##### EXTRACTED TEXT #####
This demo is available in the repository.

LinearVolumeNormalizer

from liveaudio.LinearVolumeNormalizer import LinearVolumeNormalizer
import numpy as np
import matplotlib.pyplot as plt

# Parameters
sr = 44100  # Sample rate
duration = 0.5  # Duration in seconds
f0 = 440.0  # Frequency of the sine wave

# Generate sine wave with increasing amplitude from 0.5 to 2.0
t = np.arange(0, duration, 1.0/sr)
amplitude = np.linspace(0.5, 2.0, len(t))  # Increasing amplitude
audio = amplitude * np.sin(2 * np.pi * f0 * t)

# Create a normalizer and process audio
normalizer = LinearVolumeNormalizer(limit=0.95)
normalized_audio = normalizer.normalize(audio)

# Plot original and normalized audio
plt.figure(figsize=(10, 6))

plt.subplot(2, 1, 1)
plt.title("Original Audio (Amplitude: 0.5 to 2.0)")
plt.plot(t, audio)
plt.ylabel("Amplitude")
plt.grid(True)

plt.subplot(2, 1, 2)
plt.title("Normalized Audio (Limit: 0.95)")
plt.plot(t, normalized_audio)
plt.xlabel("Time (s)")
plt.ylabel("Amplitude")
plt.grid(True)
#####
◆ **TASK 1**
Gather every row below that contains the word "Solution" and copy each one out in full.
##### ENTRIES SUPPLIED #####
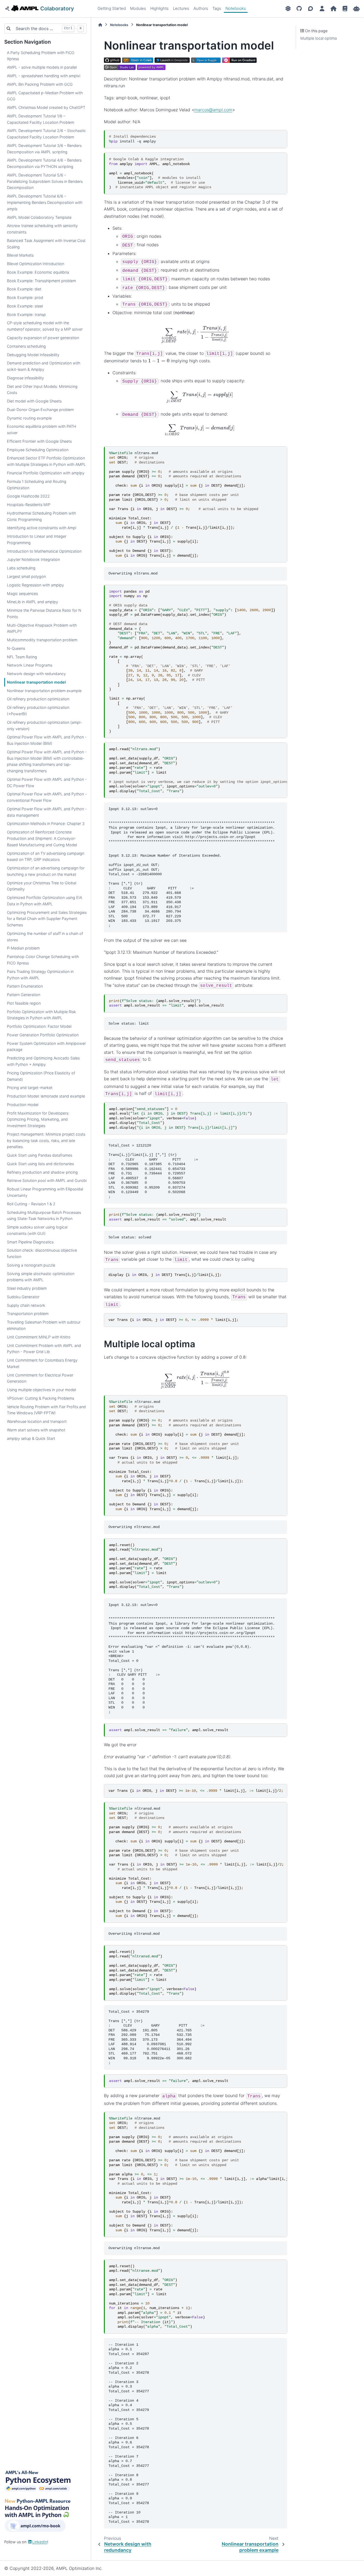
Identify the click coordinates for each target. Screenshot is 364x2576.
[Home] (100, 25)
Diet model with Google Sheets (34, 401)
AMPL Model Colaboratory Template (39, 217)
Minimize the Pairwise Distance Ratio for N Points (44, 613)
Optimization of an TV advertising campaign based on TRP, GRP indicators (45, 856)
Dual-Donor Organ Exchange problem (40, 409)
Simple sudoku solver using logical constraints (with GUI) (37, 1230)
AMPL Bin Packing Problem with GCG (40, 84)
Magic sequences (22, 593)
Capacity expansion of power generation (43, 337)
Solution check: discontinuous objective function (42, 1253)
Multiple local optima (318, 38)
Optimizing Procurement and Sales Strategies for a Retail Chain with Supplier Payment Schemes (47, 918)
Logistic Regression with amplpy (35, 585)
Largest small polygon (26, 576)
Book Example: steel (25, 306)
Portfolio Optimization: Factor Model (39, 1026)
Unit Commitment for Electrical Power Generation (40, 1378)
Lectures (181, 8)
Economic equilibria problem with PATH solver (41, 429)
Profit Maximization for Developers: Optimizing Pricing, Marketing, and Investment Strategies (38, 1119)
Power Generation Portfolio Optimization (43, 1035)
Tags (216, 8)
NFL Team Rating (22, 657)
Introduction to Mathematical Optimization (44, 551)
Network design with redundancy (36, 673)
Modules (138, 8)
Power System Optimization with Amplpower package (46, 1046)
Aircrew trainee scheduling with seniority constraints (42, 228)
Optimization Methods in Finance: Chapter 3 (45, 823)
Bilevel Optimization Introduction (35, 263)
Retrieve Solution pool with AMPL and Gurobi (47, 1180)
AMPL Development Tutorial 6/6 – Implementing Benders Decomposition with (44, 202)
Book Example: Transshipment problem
#####
##### ENTRIES SUPPLIED #####
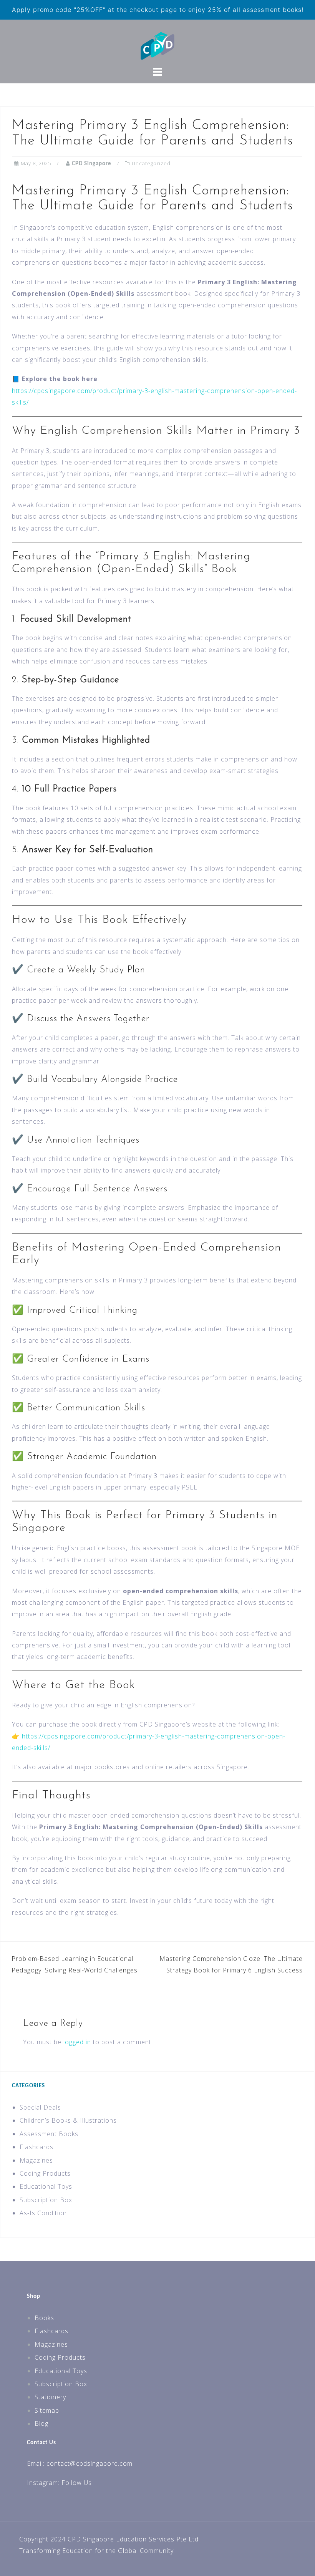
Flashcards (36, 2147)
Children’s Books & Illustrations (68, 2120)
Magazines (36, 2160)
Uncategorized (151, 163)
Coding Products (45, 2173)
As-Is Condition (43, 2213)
#####
##### ENTRIES SUPPLIED #####
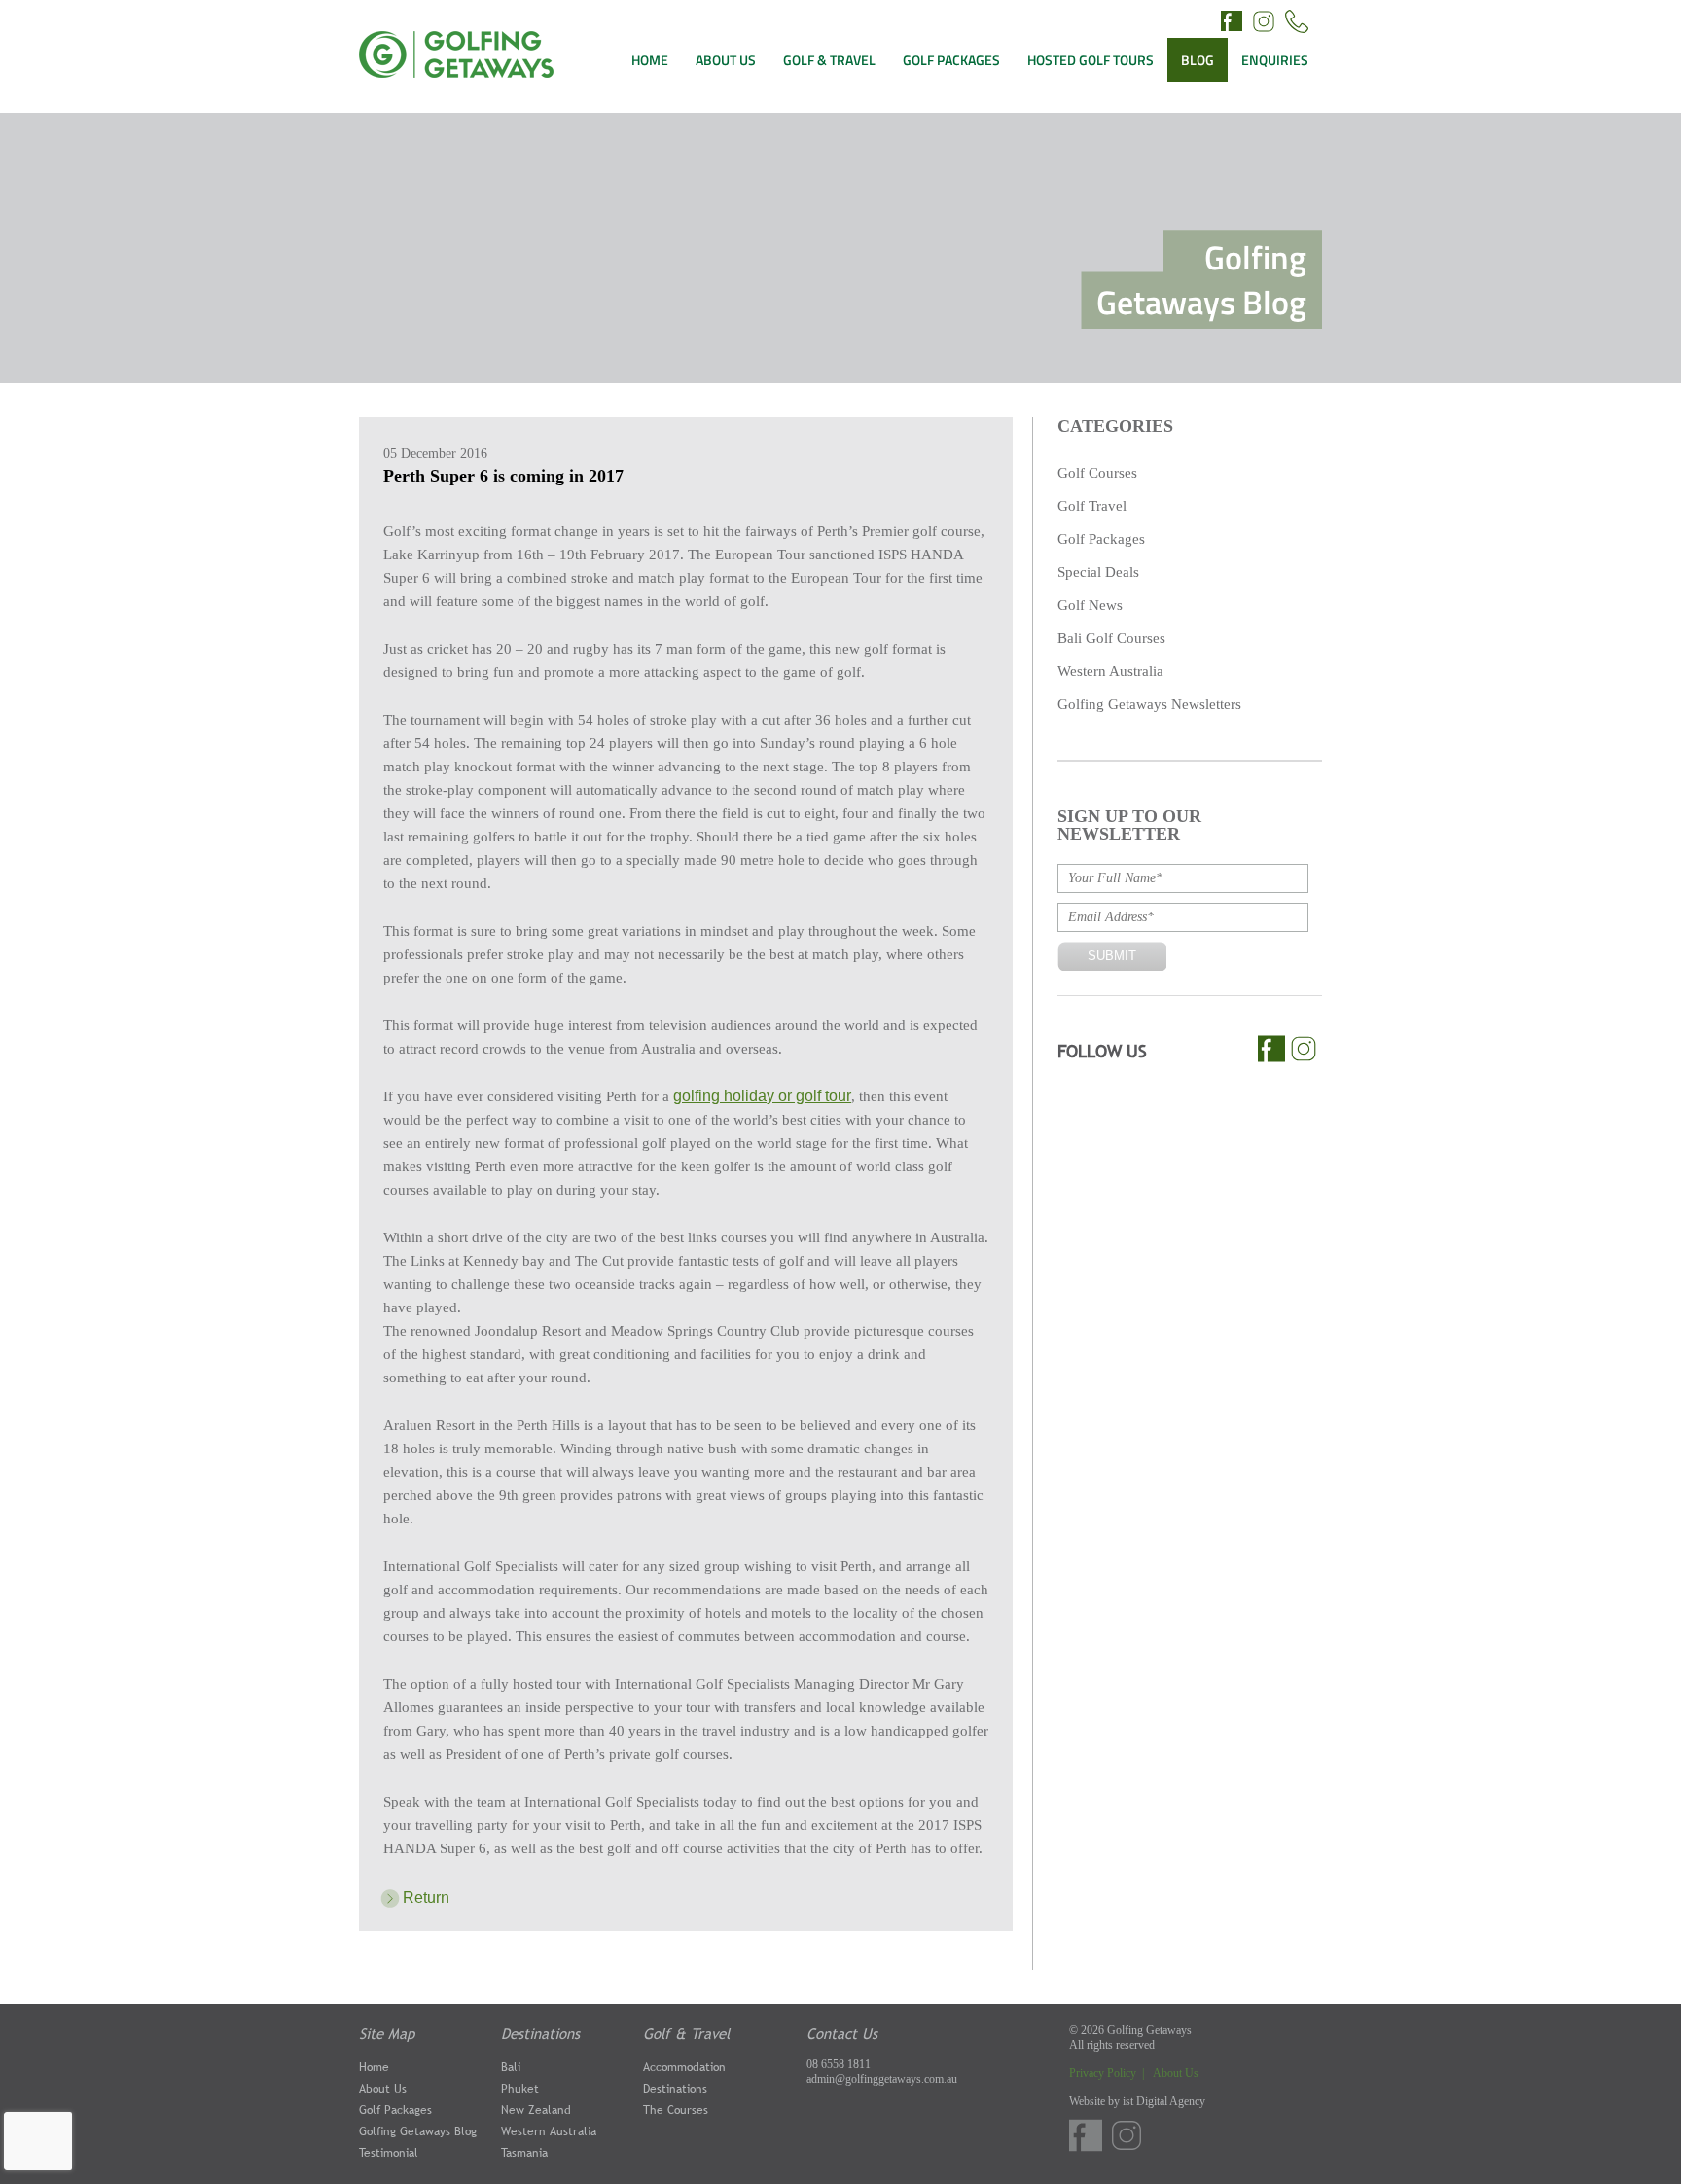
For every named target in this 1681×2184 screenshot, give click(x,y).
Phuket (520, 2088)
#####
◆ **TASK 2**
Reproduce the audio normalizer code above word for word, starting at "# Create a normalizer" and ending at "plt.subplot(2, 1, 2)".

◆ **CORRECT OUTPUT 1**
Solution check: discontinuous objective function (42, 1253)
Retrieve Solution pool with AMPL and Gurobi (47, 1180)

◆ **CORRECT OUTPUT 2**
# Create a normalizer and process audio
normalizer = LinearVolumeNormalizer(limit=0.95)
normalized_audio = normalizer.normalize(audio)

# Plot original and normalized audio
plt.figure(figsize=(10, 6))

plt.subplot(2, 1, 1)
plt.title("Original Audio (Amplitude: 0.5 to 2.0)")
plt.plot(t, audio)
plt.ylabel("Amplitude")
plt.grid(True)

plt.subplot(2, 1, 2)